Fonte: https://www.bertha-dudde.org/it/proclamation/6012

6012 La preghiera nel silenzio - La confessione davanti al mondo

30 luglio 1954: Libro 65

Coloro che Mi adorano, lo devono fare nello Spirito e nella Verità. Quello che proviene dal più profondo del cuore, questo unicamente Mi compiace e raggiunge anche il Mio Orecchio. Io guardo quindi soltanto al cuore dell’uomo e non bado alle parole pronunciate dalla bocca, quando il cuore non vi partecipa. Se ora siete in grado di chiudervi totalmente al mondo per tenere con Me l’intimo dialogo, allora Mi lodate senza parole già attraverso la vostra volontà di entrare in contatto con Me, allora è una muta preghiera, che rivolgete a Me in pensieri, una vera adorazione, che apporta alla vostra anima una ricca Benedizione, perché il collegamento con Me vi fa giungere nel possesso di Forza e Grazia, che l’anima percepisce come l’Aiuto per maturare. Questo intimo modo di pregare è la giusta preghiera che Mi compiace, perché allora siete venuti da voi stessi vicino a Me, così vicino, che la Forza del Mio Amore vi può toccare, che vi attrae sempre più vicino a Me.

Se volete parlare con Me, allora il linguaggio della bocca è davvero superfluo, perché questo può voler facilmente nascondere o illudere qualcosa che Io bensì riconosco, ma non deve essere necessariamente evidente al prossimo, per cui costui si lascia facilmente abbagliare ed ora a sua volta usa le stesse forme di preghiera.

Andate nella vostra cameretta, quando volete pregare. Ritiratevi nel più estremo silenzio, ivi Mi potrete trovare molto più facilmente e frequentare con Me, come un figlio frequenta con suo padre, e Mi direte tutto senza timore e nella fiducia infantile. E troverete l’esaudimento alle vostre preghiere, perché queste penetrano ora al Mio Orecchio. Poiché Io vi ho assicurato questo con le Parole: venite a Me che siete stanchi ed aggravati perché vi voglio ristorare. Chi dunque viene a Me, su di lui avvero anche la Mia Promessa e questo nel modo più evidente, più fiducioso si avvicina a Me, più intimamente Mi segue e si affida a Me nel dialogo silenzioso.

La lingua della bocca deve servirvi per la reciproca comprensione.
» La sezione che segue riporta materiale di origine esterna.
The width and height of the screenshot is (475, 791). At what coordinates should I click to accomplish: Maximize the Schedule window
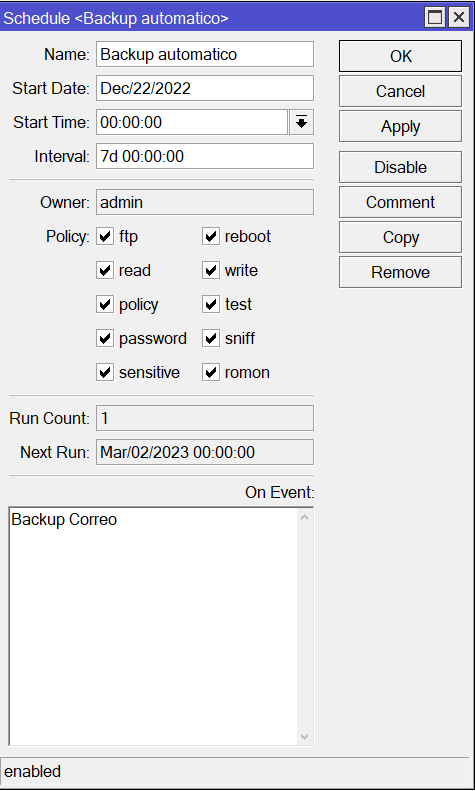pos(435,17)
Io non uso delle Parole, perché Io so tutto, Io guardo nel vostro cuore e leggo nei vostri pensieri, e quindi non potete illuderMi mediante delle parole per quanto belle, come però non sono nemmeno necessarie delle parole, se volete lodarMi e glorificarMi, perché un ringraziamento silenzioso, una umile chiamata a Me, una vita secondo la Mia Volontà, una fede diventata viva mediante l’amore, Mi rallegra veramente ed include in sé lode e gloria. Ma Mi dovete confessare con la bocca nei confronti dei vostri prossimi.

Quando si tratta della vostra fede, dovete confessarla liberamente ed apertamente a Me e non temere le conseguenze del vostro coraggio di confessione. Perché questo confessare deve di nuovo essere uno sprone per i vostri prossimi, che sono ancora deboli nella fede, ed è contemporaneamente una dimostrazione che state dalla parte della Verità, che non volete risvegliare l’apparenza nell’esteriore che non coincide con il vostro pensare interiore, con la vostra convinzione. Dovete sempre essere onesti e mettere sopra tutto Me ed il Mio Nome, quando questa confessione viene pretesa da voi.
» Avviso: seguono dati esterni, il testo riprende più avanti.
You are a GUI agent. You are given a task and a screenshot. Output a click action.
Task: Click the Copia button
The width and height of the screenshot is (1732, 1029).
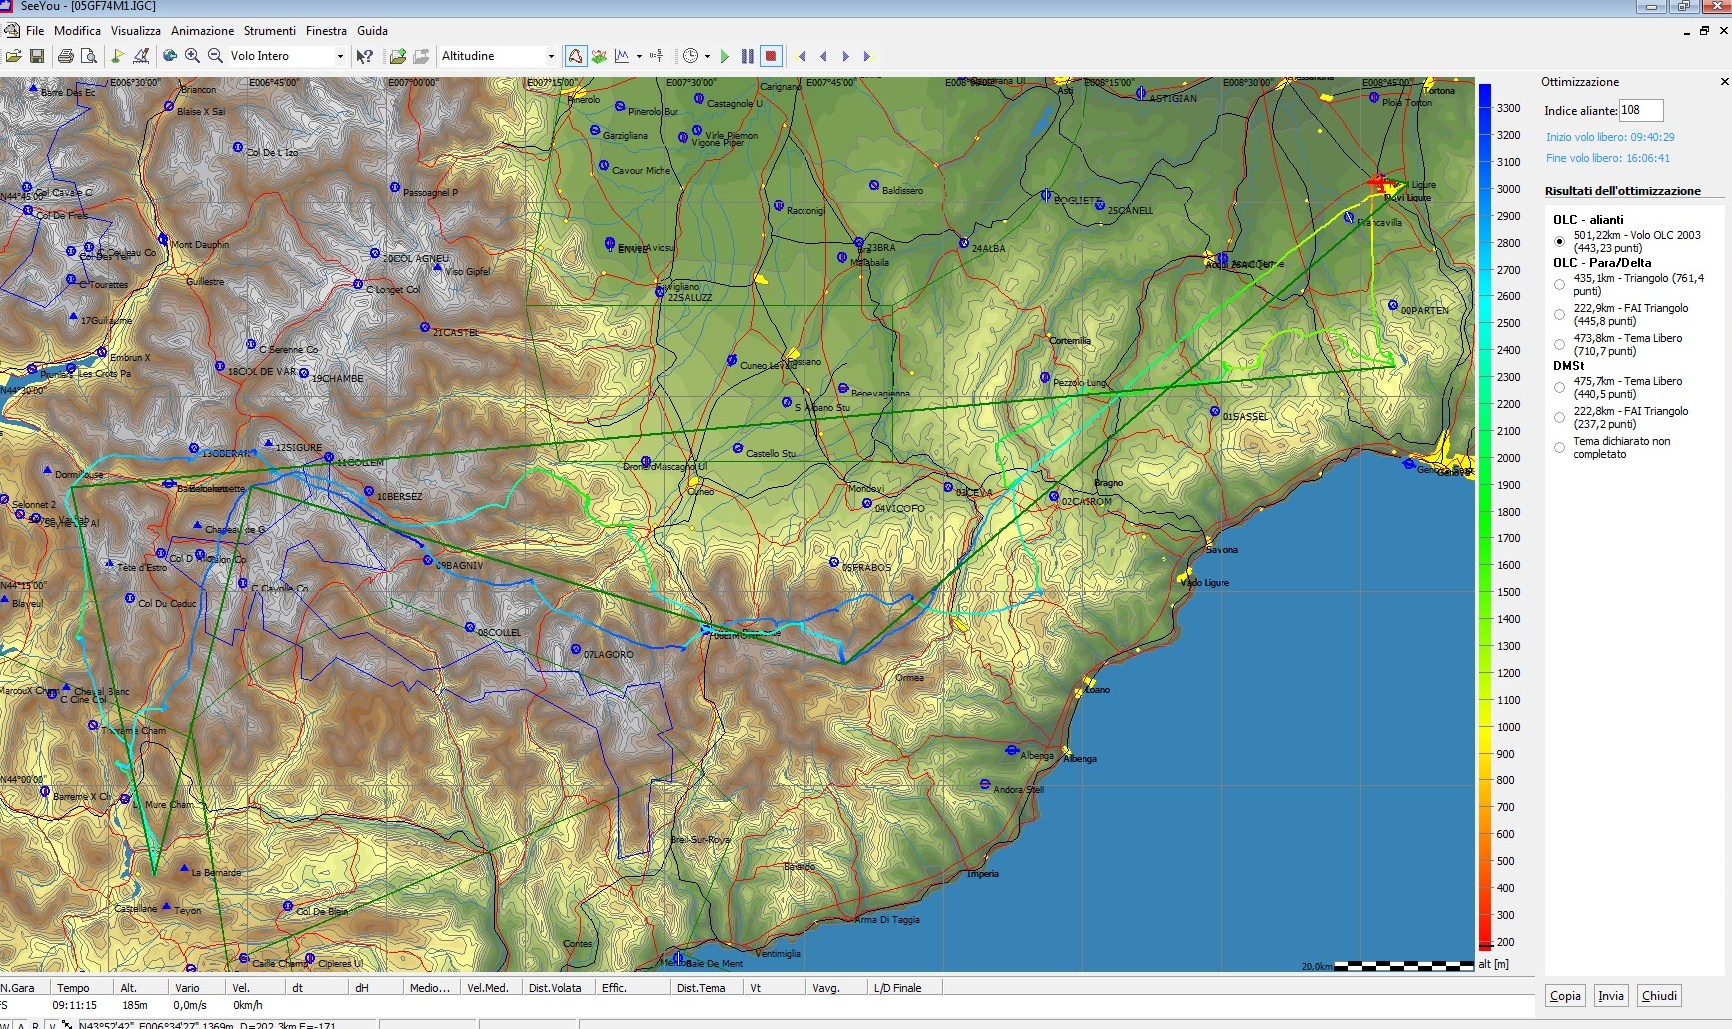[1565, 995]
Quello che avete da dire a Me Stesso, Me lo potete sottoporre in silenzio ed in segreto, perché Io voglio sentire la voce del cuore, non solo delle parole che la bocca dice soltanto, quando il cuore non partecipa. E tali preghiere hanno una immensa Forza, quando suonano a Me unite, quando gli uomini si trovano insieme per supplicarMi una certa faccenda, quando tutti chiedono la stessa cosa dal profondo del loro cuore, che mandano su a Me la stessa richiesta, ed anche se è soltanto una breve invocazione. Io la sentirò e l’esaudirò, appena Mi pregano nello Spirito e nella Verità.